[Saved data entries]
···

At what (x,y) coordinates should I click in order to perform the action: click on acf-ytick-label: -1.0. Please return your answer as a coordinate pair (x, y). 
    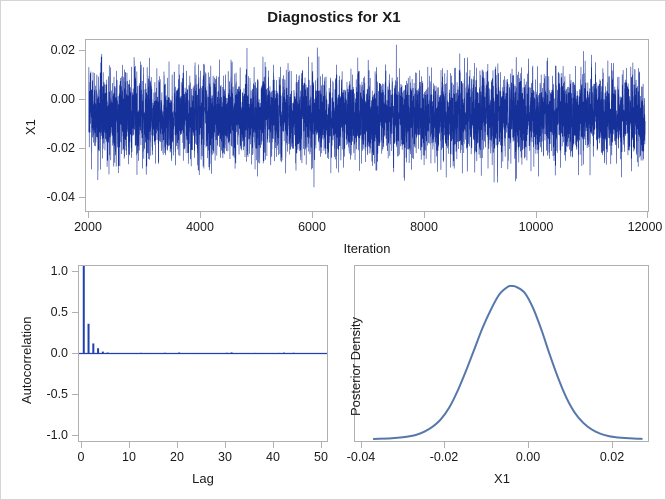
    Looking at the image, I should click on (57, 435).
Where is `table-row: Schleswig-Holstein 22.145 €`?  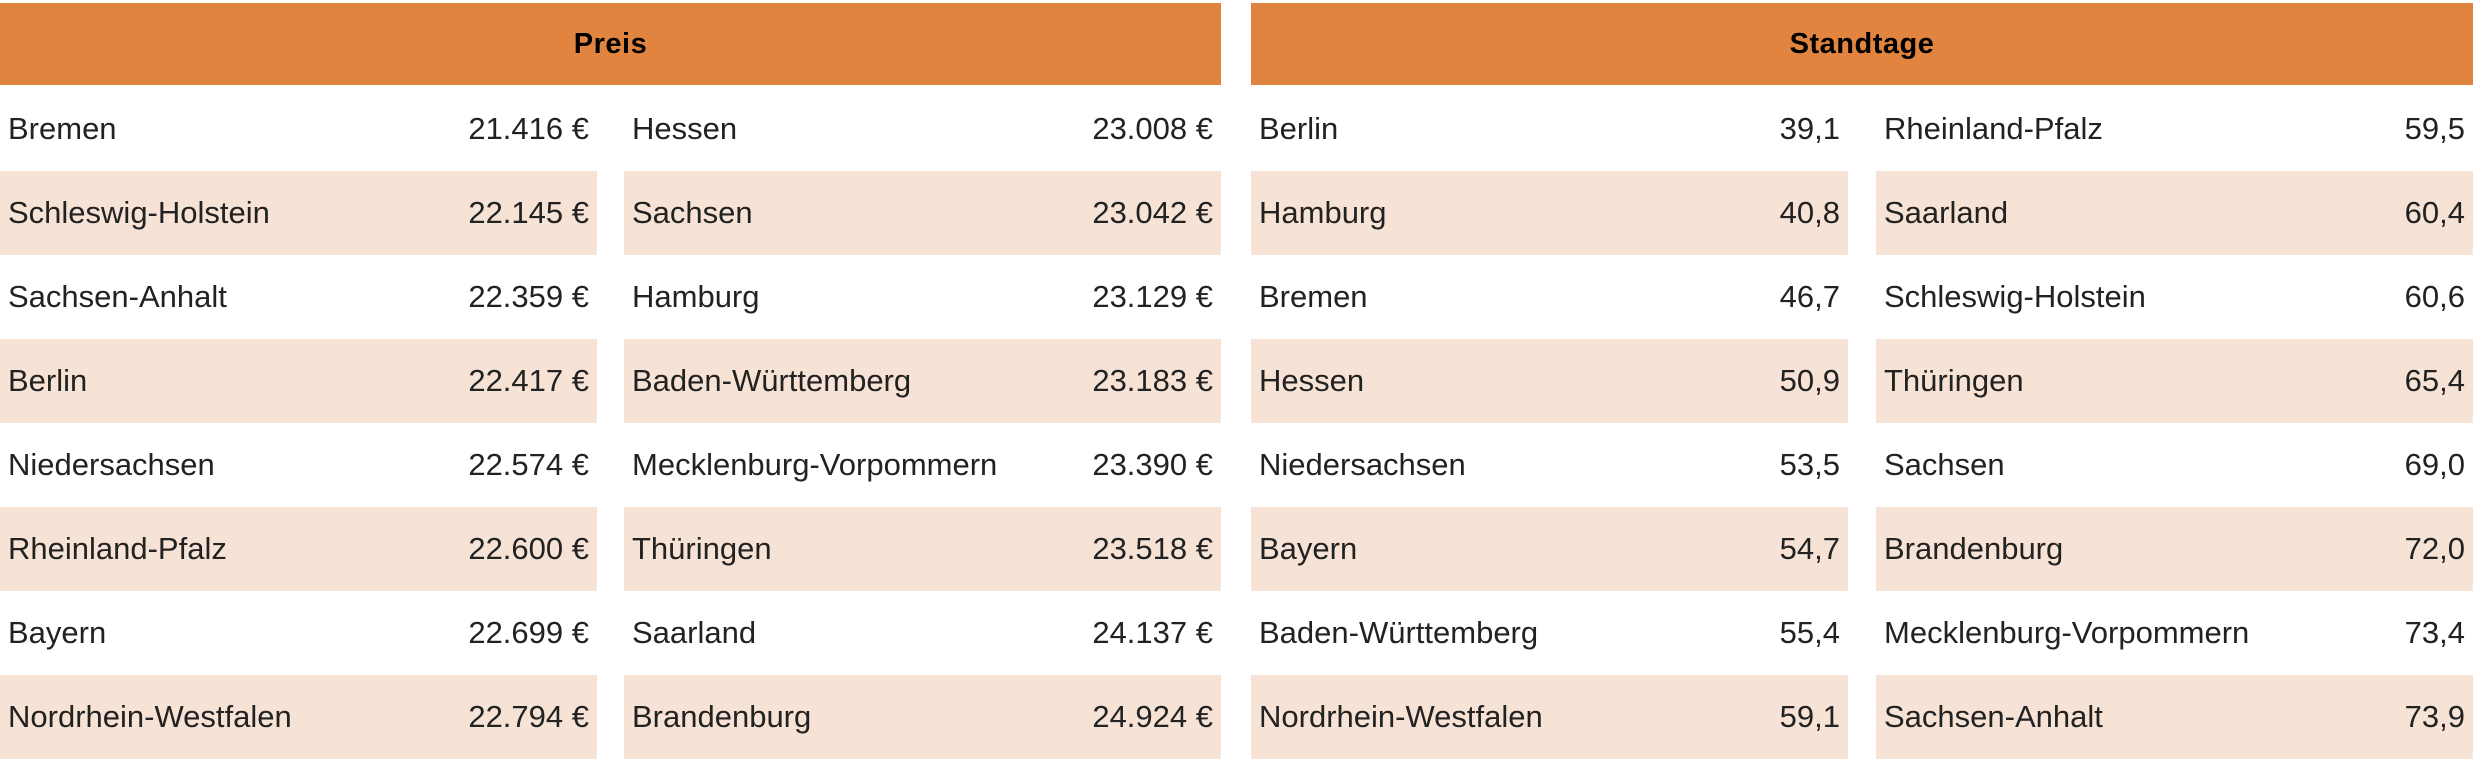
table-row: Schleswig-Holstein 22.145 € is located at coordinates (298, 213).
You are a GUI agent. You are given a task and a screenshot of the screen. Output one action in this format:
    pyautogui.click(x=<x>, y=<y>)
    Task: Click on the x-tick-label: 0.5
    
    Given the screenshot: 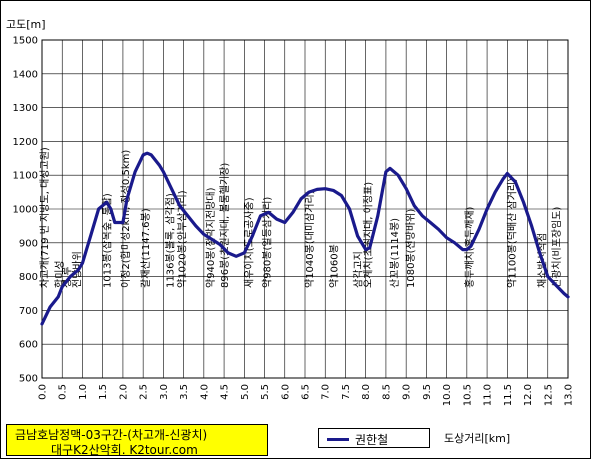 What is the action you would take?
    pyautogui.click(x=64, y=392)
    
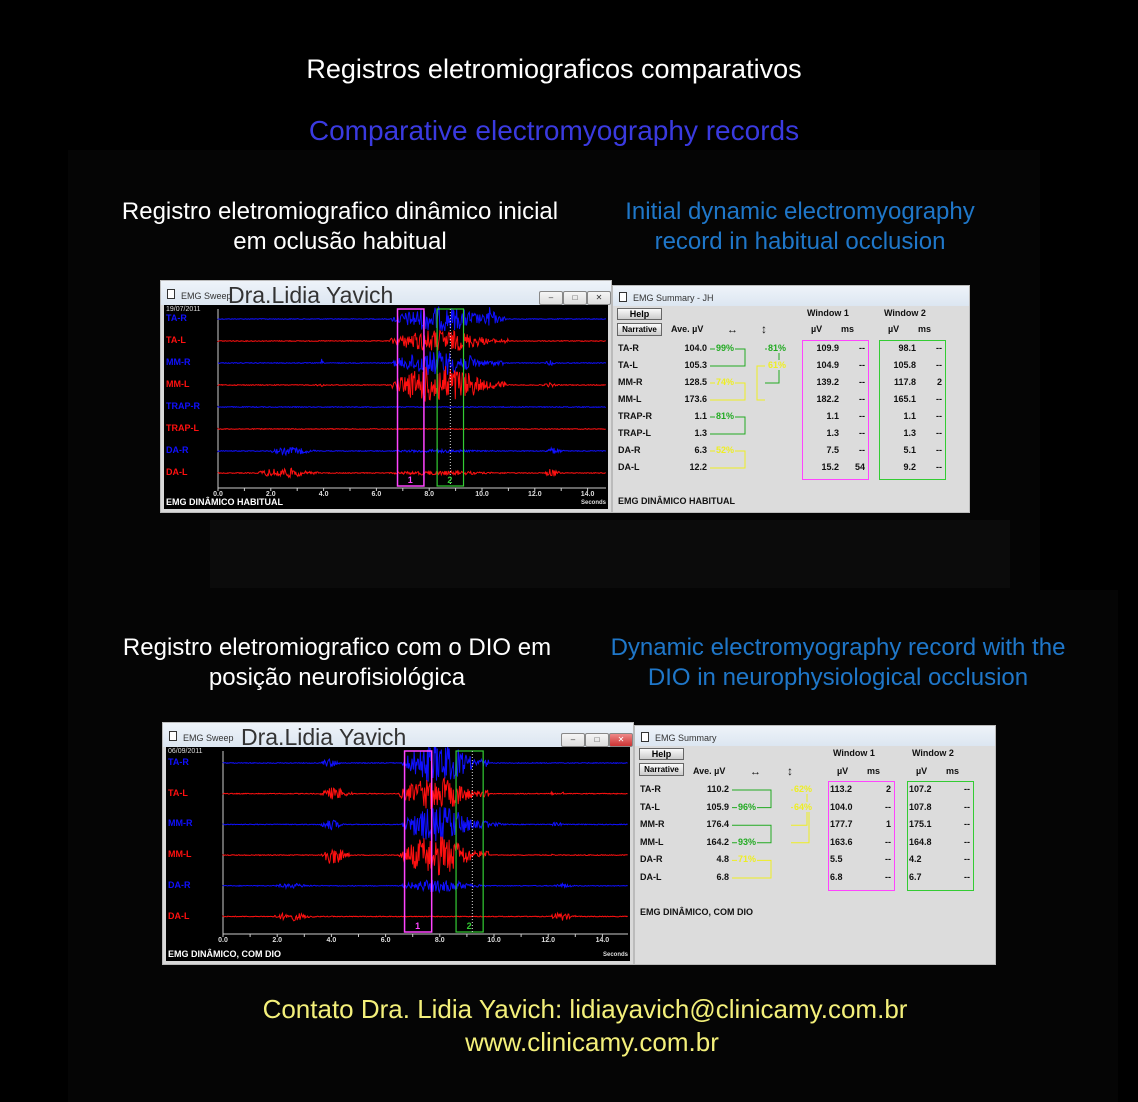 The width and height of the screenshot is (1138, 1102). What do you see at coordinates (830, 467) in the screenshot?
I see `window-1-uv: 15.2` at bounding box center [830, 467].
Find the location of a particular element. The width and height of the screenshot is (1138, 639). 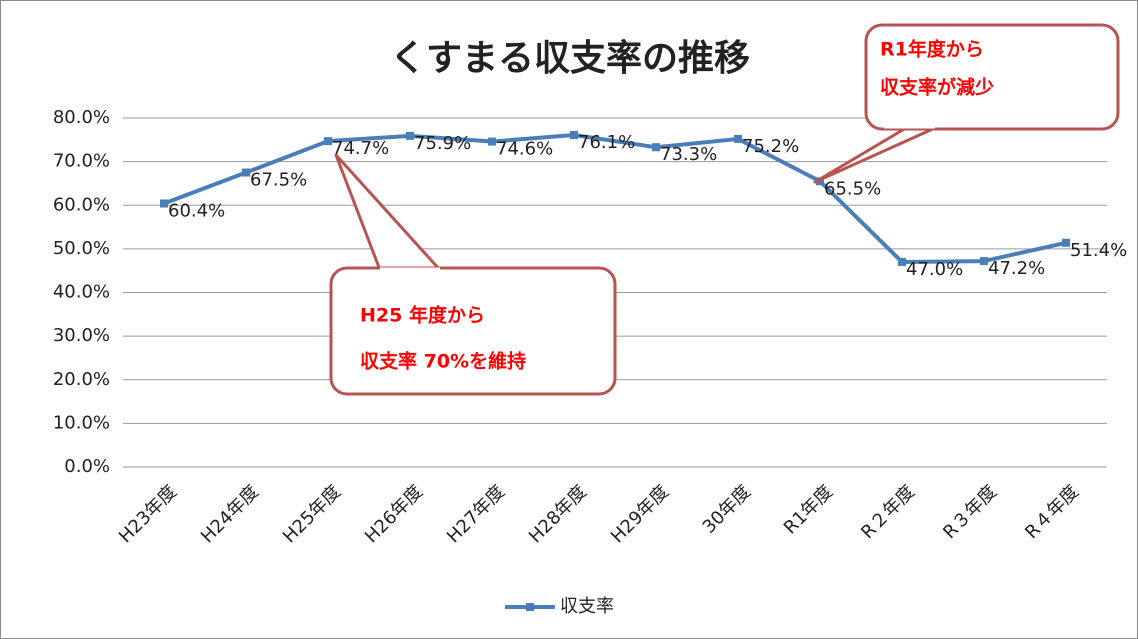

data-label: 75.2% is located at coordinates (770, 146).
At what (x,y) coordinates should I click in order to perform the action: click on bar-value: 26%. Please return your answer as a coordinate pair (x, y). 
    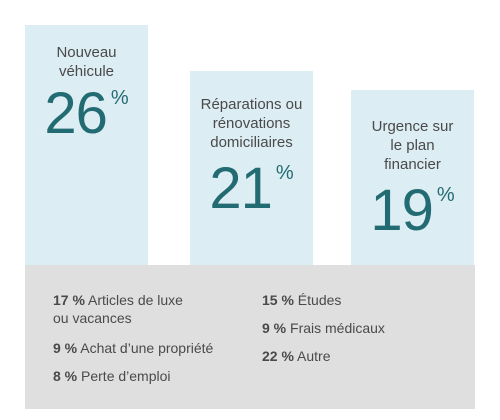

···

Brief — Copy out word for word everything from the line containing "Find the location" down to the line containing "data-label: 75.2% is", and leave out the pictures.

Answer to this exercise —
Find the location of a particular element. The width and height of the screenshot is (1138, 639). 

data-label: 75.2% is located at coordinates (770, 146).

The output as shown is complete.